Bureau of Indian Standards (BIS):

  • It is the National Standard Body of India established under the BIS Act 2016 for the harmonious development of the activities of standardisation, marking and quality certification of goods.
  • It works under the Ministry of Consumer Affairs, Food & Public Distribution.
  • BIS has its headquarters in New Delhi, and its 5 regional Offices (ROs) are at Kolkata (Eastern), Chennai (Southern), Mumbai (Western), Chandigarh (Northern) and Delhi (Central).
  • BIS is one of the founding members of the ISO and IEC.
  • Recent initiative: It is creating awareness about standards at the grassroots level and conducting training for village panchayats as they play an important role in executing government programmes.

International Organization for Standardization (ISO):

  • It is an independent, non-governmental international organisation with a membership of 170 national standards bodies.
  • Through its members, it brings together experts to share knowledge and develop voluntary, consensus-based, market-relevant International Standards that support innovation and provide solutions to global challenges.

International Electrotechnical Commission (IEC):

  • Founded in 1906, it is a global, not-for-profit membership organisation whose work underpins quality infrastructure and international trade in electrical and electronic goods.
  • It brings together more than 170 countries and provides a global, neutral and independent standardisation platform for experts globally.
  • Digital Transformation Programme: key focus areas include -
    • Smart – creating digital standards to improve use, enable integration and drive future needs.
    • Adoption and use – support the adoption, distribution and ease of use of digital standards.
    • Conformity assessment – ensuring that digital standards interoperate with a digital CA future.

What are Standards?

  • These are essential for quality and risk management; they help researchers understand the value of innovation and allow manufacturers to produce products of consistent quality and performance.
  • They provide instructions, guidelines, rules or definitions that are used to design, manufacture, install, test & certify, maintain and repair electrical and electronic devices and systems.

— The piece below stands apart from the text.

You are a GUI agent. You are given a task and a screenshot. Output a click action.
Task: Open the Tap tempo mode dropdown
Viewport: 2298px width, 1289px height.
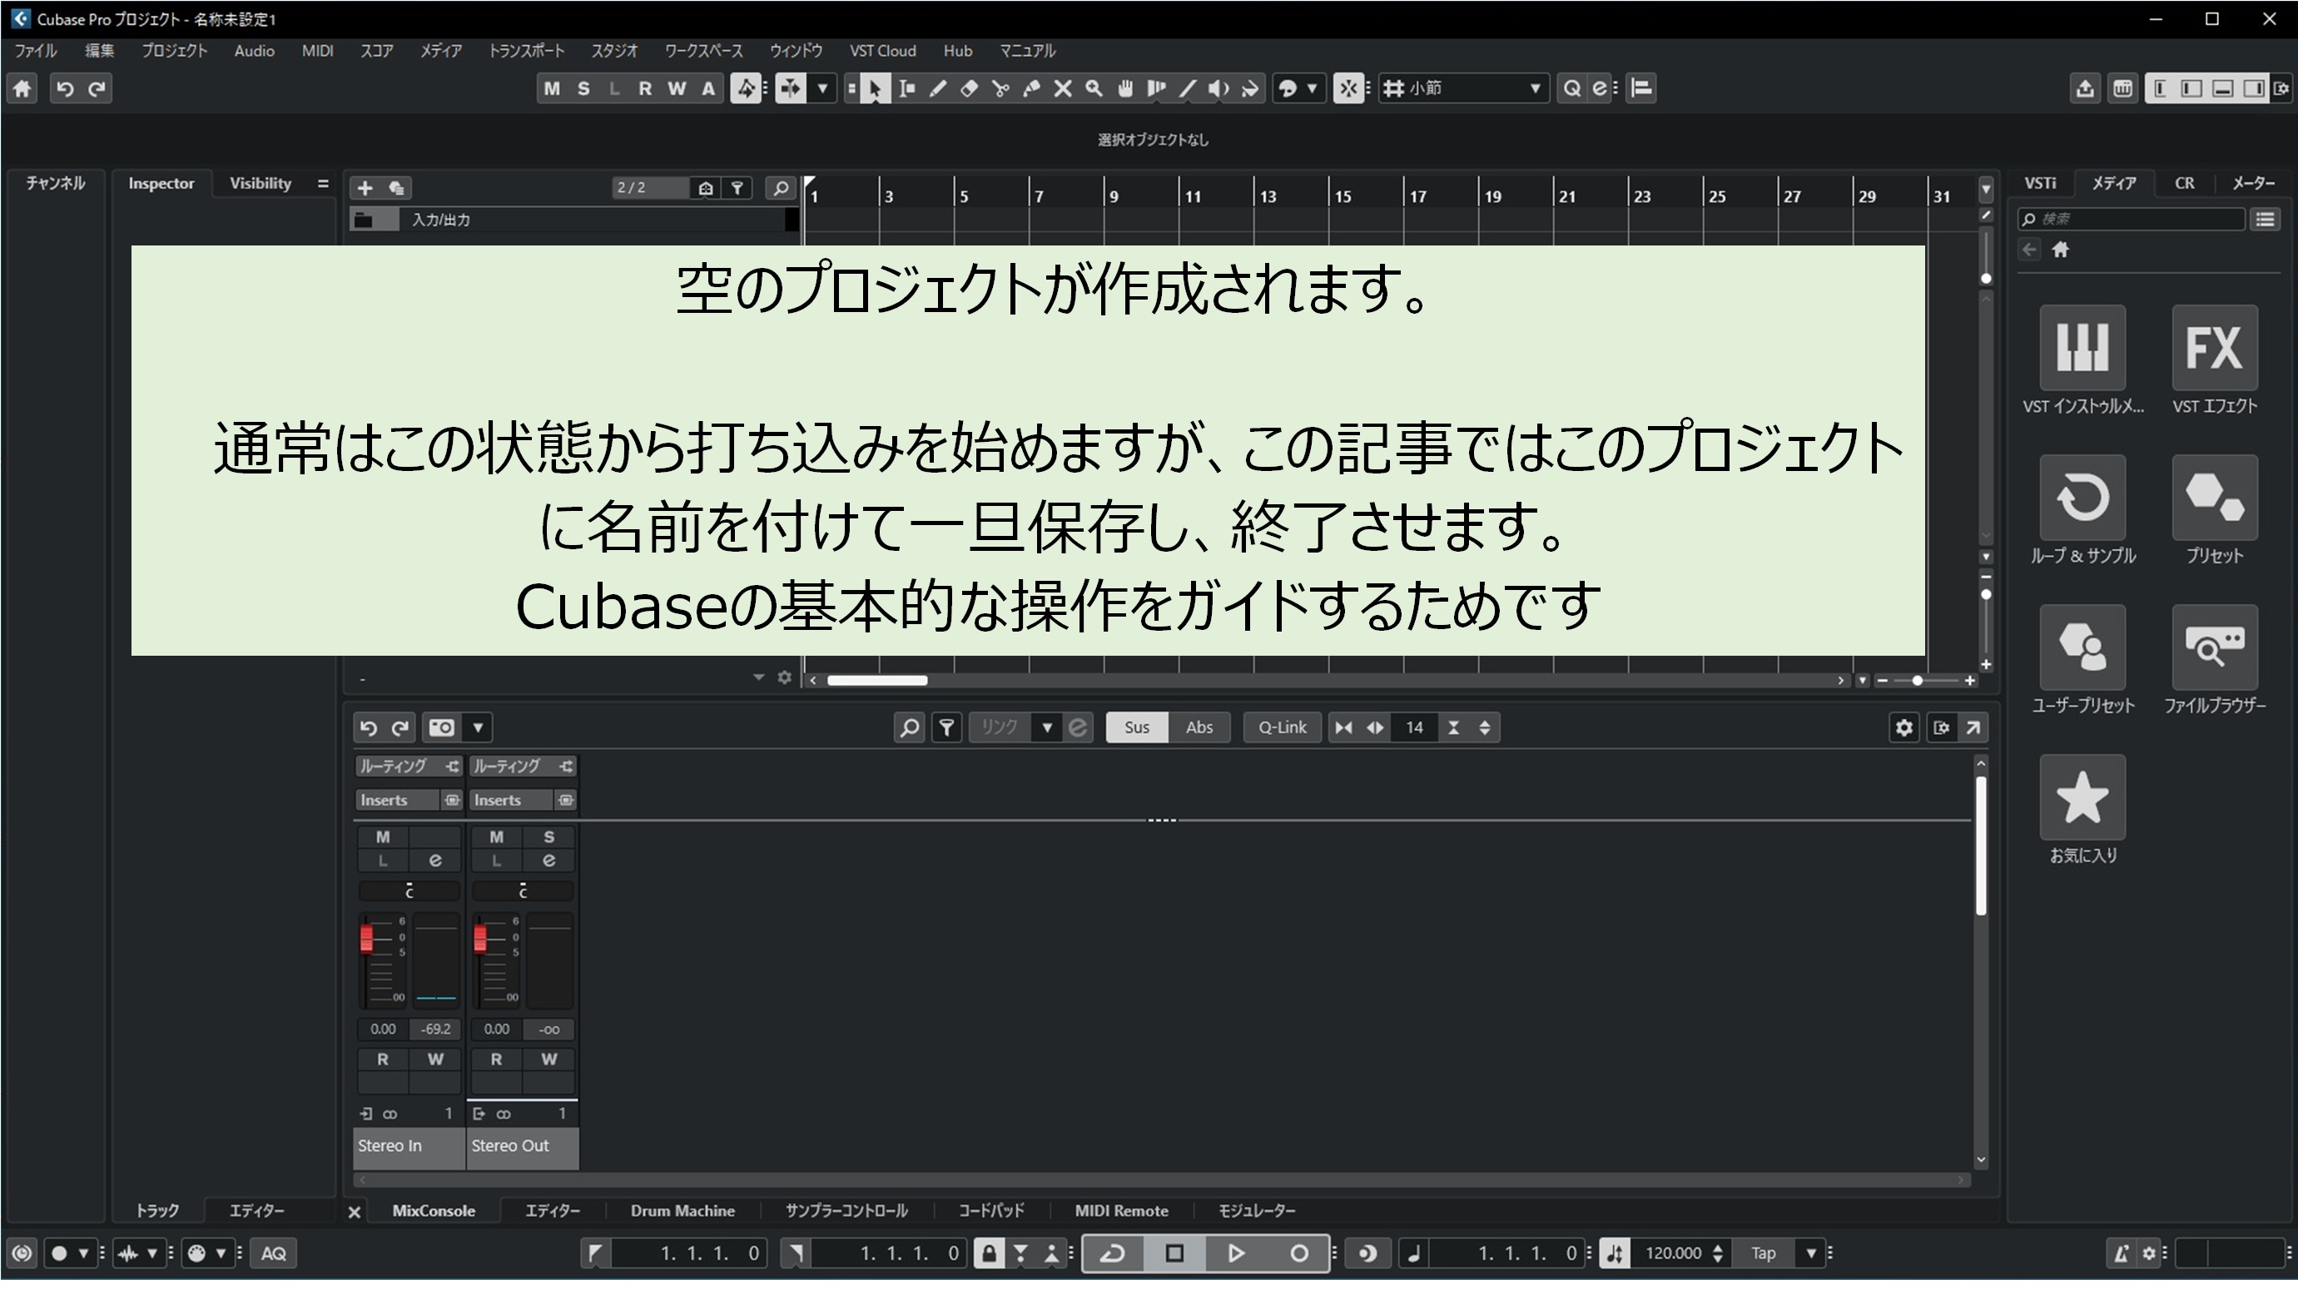tap(1812, 1252)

Challenges with the current standards:

  • Experts and industry stakeholders are not able to participate in the standard formulation because the standards are voluminous, highly technical and not easy to read.
  • Micro and Small sectors, which form over 80% of the BIS licenses, find it difficult to comprehend the standards due to their technical complexity.

Benefits of SMART:

  • Enhanced relevance: Smart Standards empower IEC and ISO to deploy digital solutions catering to the diverse requirements of stakeholders, spanning industry, regulatory bodies, end-users, and society.
  • Tailored content: The forthcoming IEC and ISO standards offer precisely timed, customised content for humans and machines.
  • Streamlined development: Manufacturers can seamlessly integrate Smart Standards across their product and service life cycles, expediting development while reducing costs and ensuring compliance with current regulations.
  • Efficient content creation: Standards developers can optimise content creation with modern authoring tools, automating processes throughout the development lifecycle.
  • User-centric standards: End-users benefit from dynamic digital standards tailored to their specific needs, continually updated to ensure relevance.

Way Forward:

  • There is a need to explore ways to make standards easily readable and accessible for diverse stakeholders.
    • Machine interpretability and machine readability are possible answers to make standards easy for all stakeholders to read, access, and interpret.
  • The SMART standards will give an effective answer to the challenges the current standards are facing.